## Document text

Paul Joseph Davis

CouchDB Joins

Overview

There has been a fairly active thread on the couchdb-user about how to join couchdb documents. The authoritative documentation on such things so far has been a blog post by cmlenz. Its a very good introduction into the power of collation. Unfortunately a couple issues keep cropping up on the list generally related to avoiding denormalization in some form or another.

After thinking about the most recent thread I think I've managed to sit down and create a couple views that would fulfill the offered requirements. For reference, a short description of the setup:

The Documents

  1. User documents: A unique non-changing document_id with a cusotmizable username.
  2. Comment documents: Contain a reference to the user document id.

Goals

  1. Get a list of users that have comments
  2. Get a list of users with 5 comments (sorted on some criteria).

General Outline

All code available here.

Briefly, the idea here is to generate a Map/Reduce view that will list the users with comments and the number of comments per user. This is pretty easy but necessary to allow us to get the list of users with their top five comments while ignoring users with no comments.

There are two Map/Reduce views we'll be using, "with-comments" and "max-comments". "with-comments" will be responsible for listing the users with the number of their comments. Users with zero comments will not appear in this view. By paging through this view will allow us to walk through the "max-comments" view getting the data we need to display a listing of users with their top N comments. (Sorry, N not configurable at query time.)

I'm using couchview from couchrest to manage my views. Hence the '-map' and '-reduce' suffices on each view name. Both Map/Reduce views are assumed to be placed in a "users" design doc.

Generating data

First things first, here's a script to load some data into a db named "test" on the local host:

#! /usr/bin/env python

import random
import uuid

import couchdb

server = couchdb.Server('http://localhost:5984')
if 'test' not in server:
    server.create('test')
db = server['test']

def new_uuid():
    return uuid.uuid4().hex.upper()

users = 1000
docs = []
for i in range(users):
    uid = new_uuid()
    docs.append({'_id': uid, 'type': 'user', 'name': 'user-%06d' % i})
    for c in range(random.randint(0,25)):
        cid = new_uuid()
        docs.append({'_id': cid, 'type': 'comment', 'user_id': uid,
                    'position': c, 'text': "Comment %d %d" % (i, c)})

db.update(docs)

So, here we load 1000 users and a random number of comments (0 to 25). Its pretty straight forward. You'll notice it requires the couchdb-python module.

Use the group_level, Luke

Remember, the default behavior of CouchDB's reduce is to produce a single value. Reduces work by creating a 'shadow' tree on top of the view b+tree. A good description (with pretty pictures) is this article by Ricky Ho from Adobe. So in order to produce a reduce result that has multiple rows we must include a group=true or group_level=N query parameter.

The group=true parameter means that for every unique key, we will get a single reduce value. If we have a view that has keys that are JSON arrays, we can use group_level=N to reduce arrays that have N identical prefix elements. Ie:

for i in range(N):
    key1[i] == key2[i]

Since each of the reduces below is going to want multiple rows from the reduce functions each will use a group_level=1 to group keys for reduction.

Users with Number of Comments

This view is straight forward. Any comments are emitted, and then reduced to a sum. Notice users with zero comments will not show up in the reduce because only rows for each comment are emit()'ed.

with-comments-map.js

function(doc)
{
    if(doc.type == "comment")

## Collected material
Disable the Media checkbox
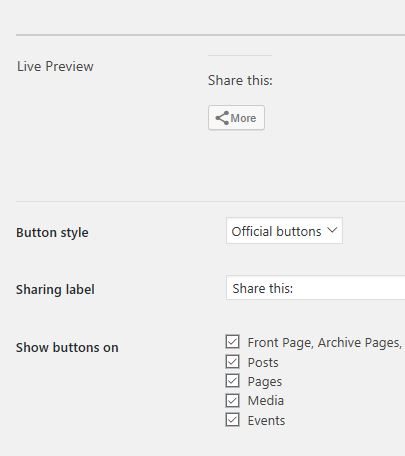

## What you will do
- a) In the CouchDB joins post, do these statements agree with the post? For each, answer yes or no and quote the words that decide it: (i) the data script loads 1000 users; (ii) N can be set at query time; (iii) users with zero comments appear in the "with-comments" view.
- b) According to the CouchDB joins post, in which design doc are both Map/Reduce views assumed to be placed?

## Exercise solutions
- a)
(i) Yes: "here we load 1000 users and a random number of comments (0 to 25)."
(ii) No: "(Sorry, N not configurable at query time.)"
(iii) No: "Users with zero comments will not appear in this view."

- b) A "users" design doc.